The Scripps Research Institute (TSRI) held its 23rd commencement ceremony on May 15, awarding graduate degrees to 38 students and presenting an honorary degree to Eric Topol, TSRI professor of genomics, chief academic officer at Scripps Health and director of the Scripps Translational Science Institute (STSI).

In a colorful procession that brightened the rainy day, faculty and graduates marched across the institute’s campus to the Auditorium at TSRI, where Jamie Williamson, dean of graduate and postdoctoral studies, welcomed them and the audience of family, friends and supporters, inviting the group to celebrate the occasion with “unrestrained enthusiasm.”

TSRI Acting President and CEO James Paulson was the next to congratulate the graduating class, noting that TSRI, whose mission includes training the next generation of scientists, is one of the best places in the country to study biology and chemistry.

U.S. News & World Report currently ranks TSRI’s graduate program second in the specialty of biochemistry, sixth in the specialty of organic chemistry, seventh overall in chemistry and ninth overall in the biological sciences, based on a national survey of department heads, deans, directors of graduate studies, and other academics in each discipline.

Big Future

This year’s graduates are stepping out into a rapidly changing world—a world that cardiologist, researcher, author and wireless healthcare visionary Topol described in his keynote address as “the world of big.”

“How do you thrive in a world of big data and big science?” he asked.

His answer: “You can ante up with your own bigness.”
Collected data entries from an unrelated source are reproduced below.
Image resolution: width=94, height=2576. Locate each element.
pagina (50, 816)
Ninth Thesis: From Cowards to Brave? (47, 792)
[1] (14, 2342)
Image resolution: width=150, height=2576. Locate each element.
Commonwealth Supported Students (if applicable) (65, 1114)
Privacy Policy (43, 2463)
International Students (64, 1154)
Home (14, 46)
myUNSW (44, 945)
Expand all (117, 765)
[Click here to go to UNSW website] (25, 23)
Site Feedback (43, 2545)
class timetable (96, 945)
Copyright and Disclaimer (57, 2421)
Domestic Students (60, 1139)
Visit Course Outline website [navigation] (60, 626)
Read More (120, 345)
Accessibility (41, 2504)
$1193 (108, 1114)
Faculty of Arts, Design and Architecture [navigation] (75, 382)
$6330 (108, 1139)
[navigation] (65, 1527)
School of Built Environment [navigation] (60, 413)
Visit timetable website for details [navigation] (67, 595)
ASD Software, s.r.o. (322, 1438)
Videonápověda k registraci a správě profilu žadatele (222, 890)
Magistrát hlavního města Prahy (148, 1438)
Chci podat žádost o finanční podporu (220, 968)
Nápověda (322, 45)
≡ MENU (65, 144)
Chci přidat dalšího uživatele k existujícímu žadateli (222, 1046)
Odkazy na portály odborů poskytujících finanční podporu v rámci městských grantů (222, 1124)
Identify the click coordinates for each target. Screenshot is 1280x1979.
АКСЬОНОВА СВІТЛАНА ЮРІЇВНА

Topol advised members of the graduating class to have big ideas for biomedical research, to be big communicators by sharing their work, and, most importantly, to be big people by giving back to their communities and families.

Spotlight on Graduates

Following Topol’s speech, the presentation of degree candidates began. One by one, faculty advisors stepped to the lectern to share his or her student’s impressive accomplishments, often adding an anecdote from the graduate’s experiences at TSRI.

TSRI’s rigorous doctoral program, which takes an average of five years to complete, consists of a year of classwork and rotation through laboratories, customizable to each student’s interests and long-term goals. Students then work on individual research projects under the guidance of a faculty mentor—developing, completing, and defending their dissertations.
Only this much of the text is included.